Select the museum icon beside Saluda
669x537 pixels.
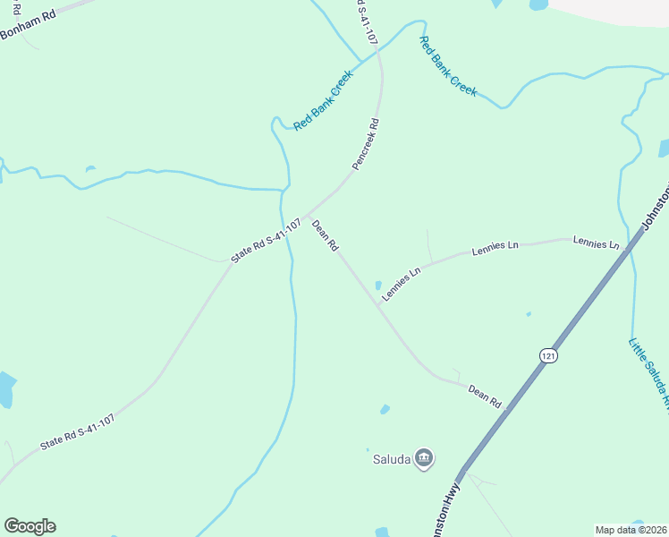[425, 459]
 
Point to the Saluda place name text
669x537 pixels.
[391, 460]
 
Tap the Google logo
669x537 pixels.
[30, 526]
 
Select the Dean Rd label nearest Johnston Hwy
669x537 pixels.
[485, 396]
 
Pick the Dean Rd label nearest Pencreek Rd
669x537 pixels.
[325, 234]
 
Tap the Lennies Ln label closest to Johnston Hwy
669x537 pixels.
[596, 243]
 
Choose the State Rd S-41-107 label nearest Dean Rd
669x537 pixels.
[266, 240]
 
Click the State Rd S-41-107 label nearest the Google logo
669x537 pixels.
[77, 431]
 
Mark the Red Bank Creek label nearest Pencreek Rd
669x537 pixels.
[324, 99]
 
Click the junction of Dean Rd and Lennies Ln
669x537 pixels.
[377, 305]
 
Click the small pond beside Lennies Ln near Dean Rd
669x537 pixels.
[377, 286]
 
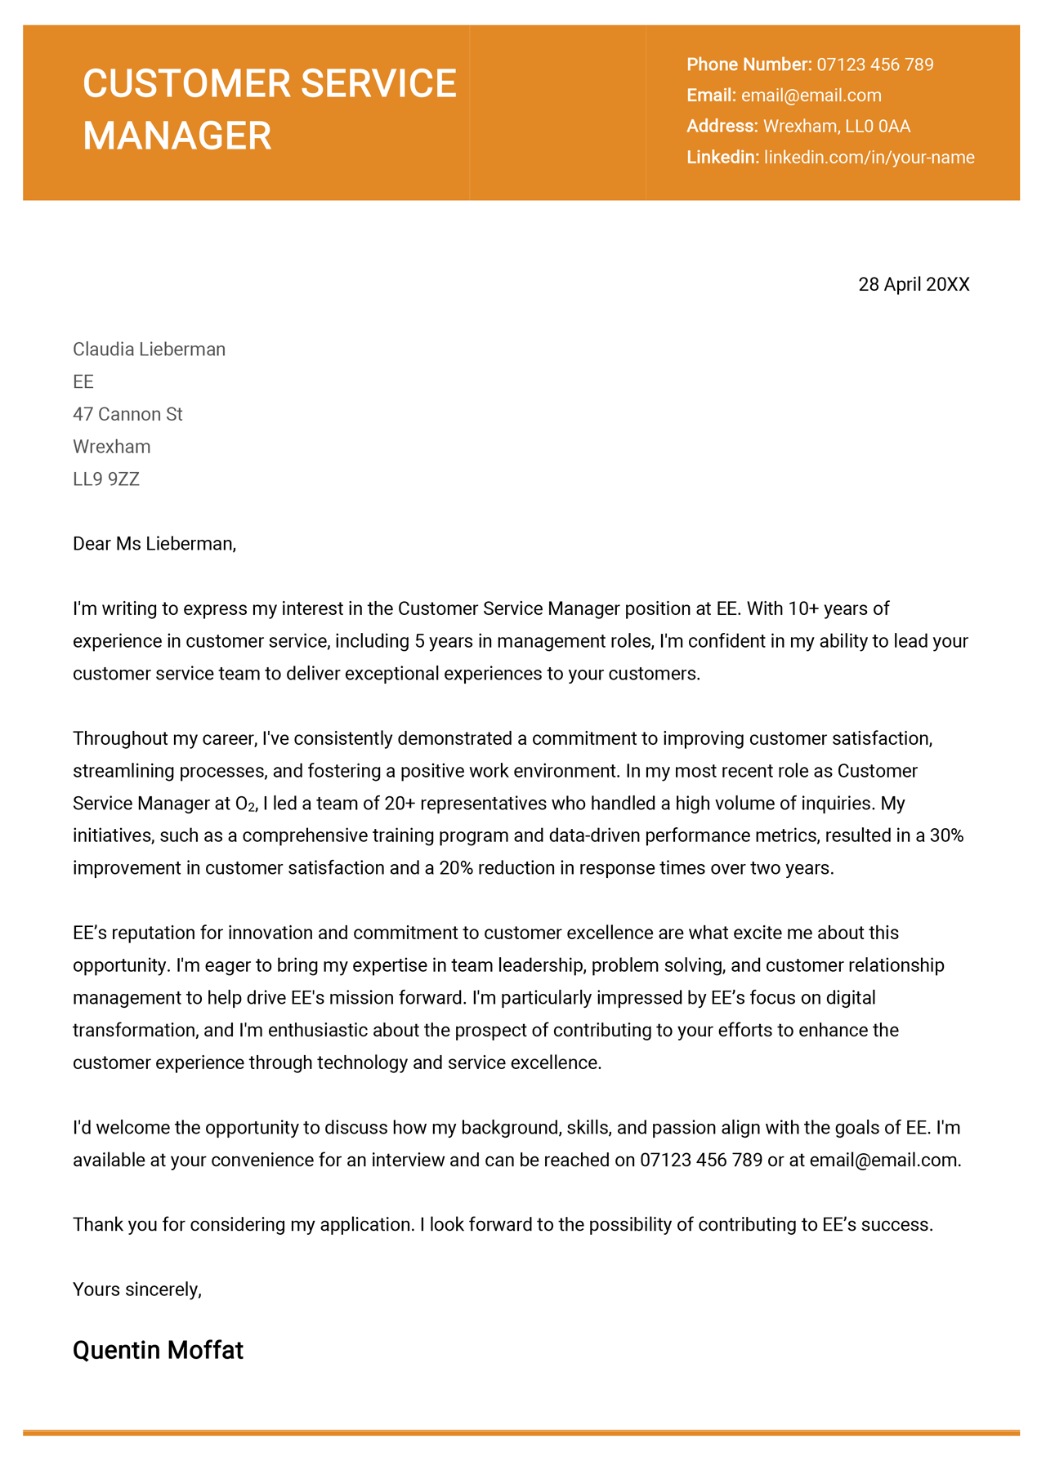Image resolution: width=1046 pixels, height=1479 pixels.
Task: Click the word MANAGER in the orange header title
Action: click(x=177, y=136)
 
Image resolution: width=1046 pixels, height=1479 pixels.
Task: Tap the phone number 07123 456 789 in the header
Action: click(x=874, y=65)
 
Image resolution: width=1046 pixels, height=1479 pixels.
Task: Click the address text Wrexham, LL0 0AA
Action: click(x=836, y=127)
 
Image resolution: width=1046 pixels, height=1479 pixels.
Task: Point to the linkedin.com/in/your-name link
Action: click(x=869, y=158)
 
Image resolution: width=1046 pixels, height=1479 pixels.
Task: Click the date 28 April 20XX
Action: click(x=914, y=284)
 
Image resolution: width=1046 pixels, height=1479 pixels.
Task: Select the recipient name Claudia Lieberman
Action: click(x=149, y=350)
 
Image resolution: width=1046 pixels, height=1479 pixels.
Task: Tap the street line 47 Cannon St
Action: click(x=127, y=414)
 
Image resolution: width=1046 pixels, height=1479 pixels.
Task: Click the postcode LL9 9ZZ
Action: click(x=106, y=479)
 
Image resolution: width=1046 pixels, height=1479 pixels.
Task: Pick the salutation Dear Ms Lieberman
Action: click(x=154, y=544)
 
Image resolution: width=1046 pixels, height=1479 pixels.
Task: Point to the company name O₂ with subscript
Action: click(x=245, y=804)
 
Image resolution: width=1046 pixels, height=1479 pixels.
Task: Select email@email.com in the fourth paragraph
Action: click(x=883, y=1160)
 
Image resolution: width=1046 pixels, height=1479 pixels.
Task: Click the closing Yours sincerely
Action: click(x=136, y=1290)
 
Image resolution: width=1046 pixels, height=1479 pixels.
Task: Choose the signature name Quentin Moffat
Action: click(x=158, y=1351)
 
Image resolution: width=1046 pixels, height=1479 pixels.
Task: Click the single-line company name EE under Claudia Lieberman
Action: click(x=83, y=382)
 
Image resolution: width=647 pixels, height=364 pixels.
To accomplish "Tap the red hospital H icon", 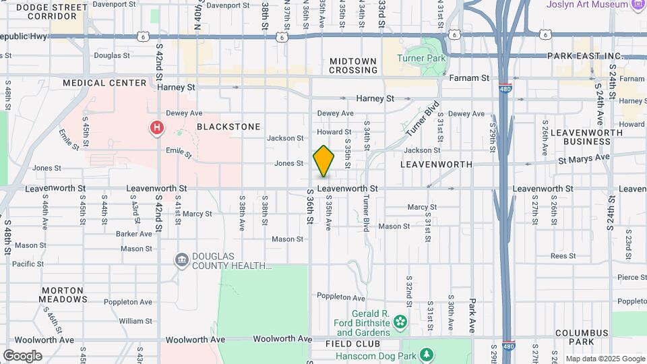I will pos(157,127).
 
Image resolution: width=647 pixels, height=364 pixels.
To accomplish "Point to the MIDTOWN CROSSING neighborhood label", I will pos(352,65).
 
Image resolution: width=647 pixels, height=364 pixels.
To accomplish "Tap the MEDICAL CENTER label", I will pos(104,83).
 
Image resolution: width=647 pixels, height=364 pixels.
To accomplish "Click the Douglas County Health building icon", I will pos(181,260).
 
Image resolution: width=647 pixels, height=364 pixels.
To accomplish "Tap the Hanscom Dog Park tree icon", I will pos(425,354).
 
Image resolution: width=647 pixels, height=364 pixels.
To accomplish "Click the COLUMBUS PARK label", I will pos(582,333).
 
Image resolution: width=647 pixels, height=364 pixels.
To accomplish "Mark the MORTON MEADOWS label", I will pos(63,294).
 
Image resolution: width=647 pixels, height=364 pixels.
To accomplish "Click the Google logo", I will pos(22,356).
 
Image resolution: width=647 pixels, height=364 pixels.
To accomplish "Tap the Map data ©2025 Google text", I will pos(605,359).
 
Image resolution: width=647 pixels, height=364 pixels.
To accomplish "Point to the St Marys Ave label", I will pos(584,157).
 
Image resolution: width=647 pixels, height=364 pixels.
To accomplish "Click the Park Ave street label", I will pos(472,316).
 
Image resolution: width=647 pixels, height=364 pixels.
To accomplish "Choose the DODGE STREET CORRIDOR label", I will pos(46,11).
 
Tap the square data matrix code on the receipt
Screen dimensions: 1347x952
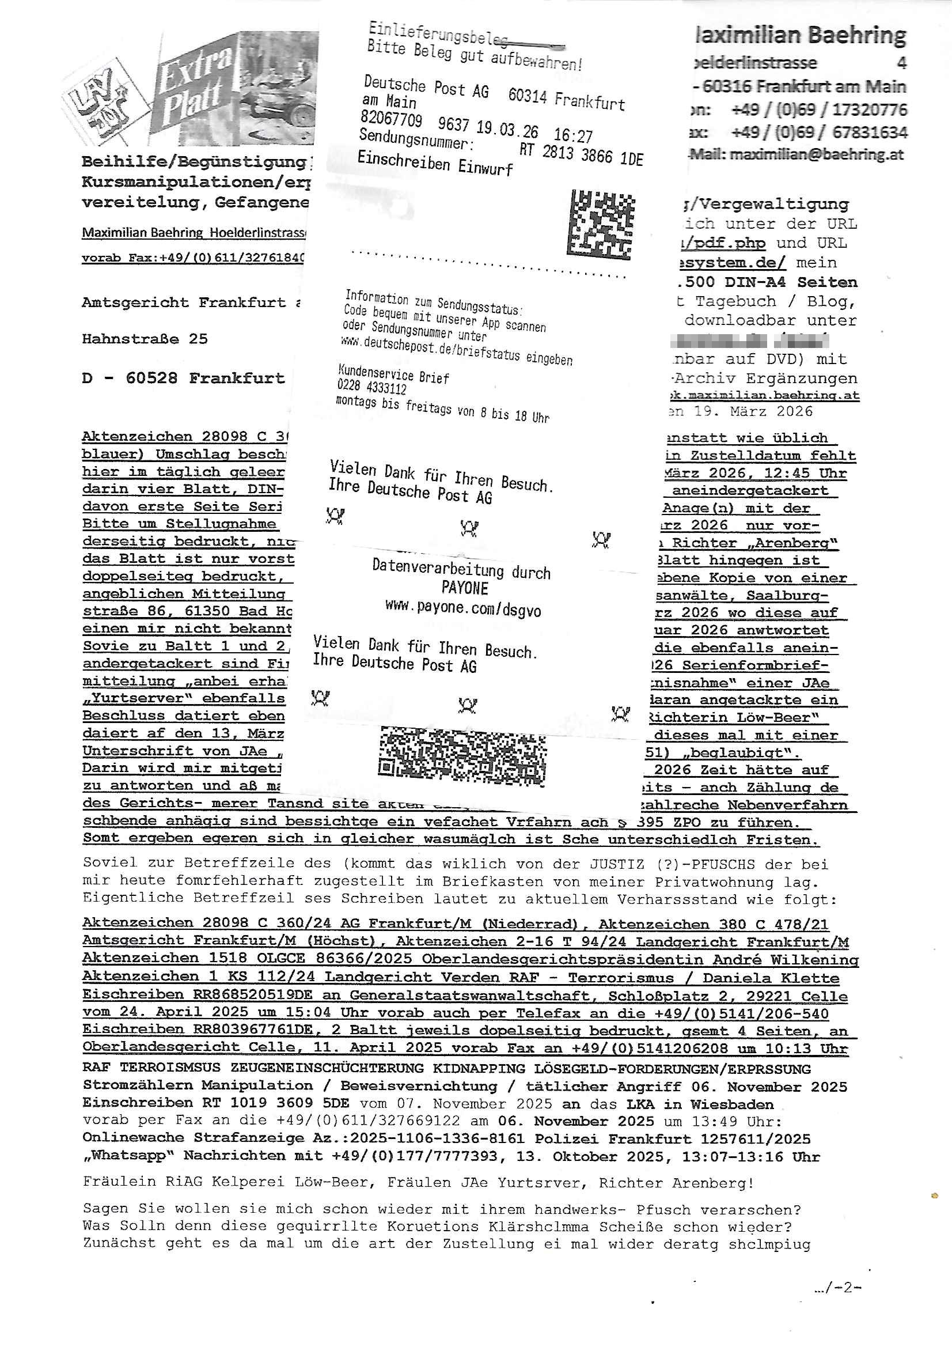coord(601,224)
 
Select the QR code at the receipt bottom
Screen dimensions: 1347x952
coord(463,757)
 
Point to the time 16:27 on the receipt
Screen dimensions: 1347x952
coord(573,135)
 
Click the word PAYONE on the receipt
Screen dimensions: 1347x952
coord(465,588)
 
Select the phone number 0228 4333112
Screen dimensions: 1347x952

··········

→ **What the task requires**: Copy every line in the records above that contains the string "word", matching its case exactly.

→ **Response for this exercise**:
Task: Click the word MANAGER in the orange header title
Click the word PAYONE on the receipt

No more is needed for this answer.